** BEGIN Material **

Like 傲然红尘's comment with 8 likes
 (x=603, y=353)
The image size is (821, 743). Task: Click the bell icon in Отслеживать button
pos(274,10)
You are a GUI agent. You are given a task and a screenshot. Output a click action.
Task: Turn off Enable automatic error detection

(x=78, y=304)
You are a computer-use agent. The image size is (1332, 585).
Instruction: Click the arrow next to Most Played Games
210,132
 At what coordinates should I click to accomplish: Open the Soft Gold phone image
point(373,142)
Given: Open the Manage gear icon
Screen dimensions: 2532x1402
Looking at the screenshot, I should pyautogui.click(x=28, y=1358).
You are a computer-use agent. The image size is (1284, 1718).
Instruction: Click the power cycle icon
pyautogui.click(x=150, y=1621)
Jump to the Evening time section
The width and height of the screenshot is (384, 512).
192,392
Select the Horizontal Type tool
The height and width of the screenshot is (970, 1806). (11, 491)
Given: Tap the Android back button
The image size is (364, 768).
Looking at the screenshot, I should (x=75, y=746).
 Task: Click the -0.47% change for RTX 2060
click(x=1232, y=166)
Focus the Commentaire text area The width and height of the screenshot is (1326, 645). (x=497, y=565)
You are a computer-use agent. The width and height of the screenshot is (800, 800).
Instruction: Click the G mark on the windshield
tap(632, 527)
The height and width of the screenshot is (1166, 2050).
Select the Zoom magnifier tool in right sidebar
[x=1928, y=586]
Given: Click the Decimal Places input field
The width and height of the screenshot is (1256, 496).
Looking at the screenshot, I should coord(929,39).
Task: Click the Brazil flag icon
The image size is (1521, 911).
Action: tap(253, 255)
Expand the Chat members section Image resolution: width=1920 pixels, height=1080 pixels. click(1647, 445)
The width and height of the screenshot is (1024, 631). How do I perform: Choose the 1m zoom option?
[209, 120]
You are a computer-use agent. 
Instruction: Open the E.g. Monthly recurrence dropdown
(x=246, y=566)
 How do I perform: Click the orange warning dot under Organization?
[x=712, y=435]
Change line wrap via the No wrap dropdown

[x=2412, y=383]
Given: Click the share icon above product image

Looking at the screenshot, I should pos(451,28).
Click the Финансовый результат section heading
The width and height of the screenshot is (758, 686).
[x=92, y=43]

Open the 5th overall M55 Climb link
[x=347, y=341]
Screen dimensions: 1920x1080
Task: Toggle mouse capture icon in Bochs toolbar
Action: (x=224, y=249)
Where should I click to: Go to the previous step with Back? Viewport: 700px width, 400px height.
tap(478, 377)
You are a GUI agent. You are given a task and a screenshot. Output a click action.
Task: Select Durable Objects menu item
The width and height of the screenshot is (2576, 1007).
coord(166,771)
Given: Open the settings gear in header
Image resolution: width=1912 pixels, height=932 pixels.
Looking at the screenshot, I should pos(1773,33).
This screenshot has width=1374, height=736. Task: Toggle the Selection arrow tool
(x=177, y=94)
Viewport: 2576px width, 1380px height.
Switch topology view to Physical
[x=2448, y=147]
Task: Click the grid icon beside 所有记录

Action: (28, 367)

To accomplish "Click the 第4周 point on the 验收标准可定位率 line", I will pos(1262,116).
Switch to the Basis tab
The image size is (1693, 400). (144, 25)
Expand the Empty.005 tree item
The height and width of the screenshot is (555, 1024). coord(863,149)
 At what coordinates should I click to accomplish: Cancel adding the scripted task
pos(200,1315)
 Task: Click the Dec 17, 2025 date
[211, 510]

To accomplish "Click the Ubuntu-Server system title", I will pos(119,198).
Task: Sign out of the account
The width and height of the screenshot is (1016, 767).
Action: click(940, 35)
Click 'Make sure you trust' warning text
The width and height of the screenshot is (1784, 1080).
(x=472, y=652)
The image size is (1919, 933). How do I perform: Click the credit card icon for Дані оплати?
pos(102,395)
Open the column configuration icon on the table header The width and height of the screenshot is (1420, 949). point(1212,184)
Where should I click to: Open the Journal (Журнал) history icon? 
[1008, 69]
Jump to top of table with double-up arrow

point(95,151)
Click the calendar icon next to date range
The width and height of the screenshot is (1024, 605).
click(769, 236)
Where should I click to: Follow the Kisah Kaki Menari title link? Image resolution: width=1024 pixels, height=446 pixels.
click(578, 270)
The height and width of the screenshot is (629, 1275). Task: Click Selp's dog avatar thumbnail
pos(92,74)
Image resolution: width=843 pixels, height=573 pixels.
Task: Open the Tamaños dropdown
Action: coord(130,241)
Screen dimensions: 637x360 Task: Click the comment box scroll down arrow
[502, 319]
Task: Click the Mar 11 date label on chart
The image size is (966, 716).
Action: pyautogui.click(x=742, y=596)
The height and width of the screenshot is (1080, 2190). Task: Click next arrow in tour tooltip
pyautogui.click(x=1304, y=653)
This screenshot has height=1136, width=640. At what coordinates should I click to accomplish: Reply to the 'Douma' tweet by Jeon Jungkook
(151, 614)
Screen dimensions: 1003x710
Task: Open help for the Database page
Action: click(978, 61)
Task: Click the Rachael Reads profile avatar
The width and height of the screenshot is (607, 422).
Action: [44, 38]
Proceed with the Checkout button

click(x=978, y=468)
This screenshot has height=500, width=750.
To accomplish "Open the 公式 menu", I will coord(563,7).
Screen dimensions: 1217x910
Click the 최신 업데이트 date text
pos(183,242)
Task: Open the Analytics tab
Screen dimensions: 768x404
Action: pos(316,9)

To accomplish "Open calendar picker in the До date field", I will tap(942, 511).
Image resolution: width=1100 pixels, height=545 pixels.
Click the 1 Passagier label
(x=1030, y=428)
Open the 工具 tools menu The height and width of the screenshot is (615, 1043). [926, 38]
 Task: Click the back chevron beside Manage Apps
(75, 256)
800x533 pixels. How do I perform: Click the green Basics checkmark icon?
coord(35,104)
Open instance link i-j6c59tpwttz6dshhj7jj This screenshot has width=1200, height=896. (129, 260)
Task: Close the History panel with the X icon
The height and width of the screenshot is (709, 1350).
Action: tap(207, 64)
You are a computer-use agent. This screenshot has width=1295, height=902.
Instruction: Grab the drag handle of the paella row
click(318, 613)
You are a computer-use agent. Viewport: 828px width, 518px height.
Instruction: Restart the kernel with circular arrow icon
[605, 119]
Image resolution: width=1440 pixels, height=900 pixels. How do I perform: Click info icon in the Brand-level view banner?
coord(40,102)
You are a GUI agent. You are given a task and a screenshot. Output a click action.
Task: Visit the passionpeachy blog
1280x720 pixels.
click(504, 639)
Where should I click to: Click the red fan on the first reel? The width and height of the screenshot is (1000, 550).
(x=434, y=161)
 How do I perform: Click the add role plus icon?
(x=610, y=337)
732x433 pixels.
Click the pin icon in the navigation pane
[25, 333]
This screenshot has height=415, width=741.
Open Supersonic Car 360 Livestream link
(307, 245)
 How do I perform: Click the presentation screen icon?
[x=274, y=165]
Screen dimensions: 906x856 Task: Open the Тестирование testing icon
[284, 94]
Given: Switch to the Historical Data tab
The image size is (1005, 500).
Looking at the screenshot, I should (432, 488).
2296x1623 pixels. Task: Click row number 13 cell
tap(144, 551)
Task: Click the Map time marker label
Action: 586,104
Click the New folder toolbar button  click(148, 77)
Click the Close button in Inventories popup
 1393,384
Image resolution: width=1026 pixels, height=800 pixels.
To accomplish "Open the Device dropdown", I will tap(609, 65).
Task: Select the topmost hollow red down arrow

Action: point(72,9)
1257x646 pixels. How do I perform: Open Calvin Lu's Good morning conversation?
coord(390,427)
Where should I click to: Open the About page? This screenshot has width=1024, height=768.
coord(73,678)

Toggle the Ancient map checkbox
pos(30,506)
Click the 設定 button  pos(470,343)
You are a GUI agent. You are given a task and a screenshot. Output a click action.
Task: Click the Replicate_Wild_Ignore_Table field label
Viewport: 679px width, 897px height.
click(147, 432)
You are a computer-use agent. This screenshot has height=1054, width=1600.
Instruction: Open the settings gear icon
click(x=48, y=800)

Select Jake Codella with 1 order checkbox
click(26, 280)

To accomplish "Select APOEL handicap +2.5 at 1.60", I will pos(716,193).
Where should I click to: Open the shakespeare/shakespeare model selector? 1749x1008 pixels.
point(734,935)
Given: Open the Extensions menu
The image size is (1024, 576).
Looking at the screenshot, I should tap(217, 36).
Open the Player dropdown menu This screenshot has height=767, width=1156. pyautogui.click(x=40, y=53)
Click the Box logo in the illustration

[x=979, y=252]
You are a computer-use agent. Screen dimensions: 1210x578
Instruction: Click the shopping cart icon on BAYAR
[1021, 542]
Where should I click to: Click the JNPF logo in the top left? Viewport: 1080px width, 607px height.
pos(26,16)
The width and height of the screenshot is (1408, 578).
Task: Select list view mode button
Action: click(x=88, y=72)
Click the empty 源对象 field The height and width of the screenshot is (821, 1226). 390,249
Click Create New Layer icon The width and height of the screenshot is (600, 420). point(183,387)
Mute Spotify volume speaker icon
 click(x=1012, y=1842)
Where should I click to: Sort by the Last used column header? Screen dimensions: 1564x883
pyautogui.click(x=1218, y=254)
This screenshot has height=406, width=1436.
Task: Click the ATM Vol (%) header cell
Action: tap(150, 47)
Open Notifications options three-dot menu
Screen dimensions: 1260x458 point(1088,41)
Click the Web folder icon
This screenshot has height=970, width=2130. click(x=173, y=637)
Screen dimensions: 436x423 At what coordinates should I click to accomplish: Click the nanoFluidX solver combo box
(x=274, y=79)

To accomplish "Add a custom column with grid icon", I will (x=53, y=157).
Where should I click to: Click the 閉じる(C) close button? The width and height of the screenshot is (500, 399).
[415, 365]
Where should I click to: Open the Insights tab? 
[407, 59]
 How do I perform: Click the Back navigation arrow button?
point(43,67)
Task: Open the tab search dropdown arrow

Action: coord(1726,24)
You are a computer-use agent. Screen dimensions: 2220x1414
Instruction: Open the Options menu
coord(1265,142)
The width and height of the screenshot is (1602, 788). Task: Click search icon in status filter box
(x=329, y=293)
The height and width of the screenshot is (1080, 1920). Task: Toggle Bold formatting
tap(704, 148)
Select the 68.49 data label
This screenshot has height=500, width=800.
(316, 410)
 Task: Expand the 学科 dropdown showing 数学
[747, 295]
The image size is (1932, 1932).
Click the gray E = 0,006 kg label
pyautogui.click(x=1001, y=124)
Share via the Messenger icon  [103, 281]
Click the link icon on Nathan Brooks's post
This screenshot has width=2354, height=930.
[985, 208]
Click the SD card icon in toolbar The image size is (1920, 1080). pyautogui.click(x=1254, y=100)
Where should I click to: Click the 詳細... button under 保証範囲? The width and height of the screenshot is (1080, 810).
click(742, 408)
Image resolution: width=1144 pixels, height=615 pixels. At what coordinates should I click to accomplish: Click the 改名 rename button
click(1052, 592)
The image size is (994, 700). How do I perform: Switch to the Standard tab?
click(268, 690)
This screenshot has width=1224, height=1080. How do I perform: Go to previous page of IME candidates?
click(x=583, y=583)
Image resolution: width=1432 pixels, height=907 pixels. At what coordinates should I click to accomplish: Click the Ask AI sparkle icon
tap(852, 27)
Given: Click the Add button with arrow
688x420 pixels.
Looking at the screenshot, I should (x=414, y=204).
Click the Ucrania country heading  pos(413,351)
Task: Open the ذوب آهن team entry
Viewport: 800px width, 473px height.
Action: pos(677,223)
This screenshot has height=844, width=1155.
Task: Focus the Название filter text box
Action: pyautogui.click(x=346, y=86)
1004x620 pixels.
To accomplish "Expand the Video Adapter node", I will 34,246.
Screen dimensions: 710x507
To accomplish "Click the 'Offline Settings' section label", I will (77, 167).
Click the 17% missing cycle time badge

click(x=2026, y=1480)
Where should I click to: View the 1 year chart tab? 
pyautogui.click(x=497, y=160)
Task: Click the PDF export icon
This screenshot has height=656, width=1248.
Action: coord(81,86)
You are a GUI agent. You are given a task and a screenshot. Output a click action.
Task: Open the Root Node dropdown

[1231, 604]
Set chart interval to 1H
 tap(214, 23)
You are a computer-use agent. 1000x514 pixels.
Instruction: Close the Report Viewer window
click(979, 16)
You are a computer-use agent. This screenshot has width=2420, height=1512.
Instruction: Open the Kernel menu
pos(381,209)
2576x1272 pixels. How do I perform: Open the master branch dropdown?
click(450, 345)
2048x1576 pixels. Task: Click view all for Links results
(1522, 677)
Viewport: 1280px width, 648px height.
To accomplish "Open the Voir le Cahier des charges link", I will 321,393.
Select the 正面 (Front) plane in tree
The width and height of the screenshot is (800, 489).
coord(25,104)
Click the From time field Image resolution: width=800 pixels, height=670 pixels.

** END Material **

Reproduce the rows from the first one through the line containing "should pyautogui.click(x=28, y=1358).", replacing "gear icon" with "cog icon" and leaving everything else unchanged.

**The solution:**
Like 傲然红尘's comment with 8 likes
 (x=603, y=353)
The image size is (821, 743). Task: Click the bell icon in Отслеживать button
pos(274,10)
You are a GUI agent. You are given a task and a screenshot. Output a click action.
Task: Turn off Enable automatic error detection

(x=78, y=304)
You are a computer-use agent. The image size is (1332, 585).
Instruction: Click the arrow next to Most Played Games
210,132
 At what coordinates should I click to accomplish: Open the Soft Gold phone image
point(373,142)
Given: Open the Manage cog icon
Screen dimensions: 2532x1402
Looking at the screenshot, I should pyautogui.click(x=28, y=1358).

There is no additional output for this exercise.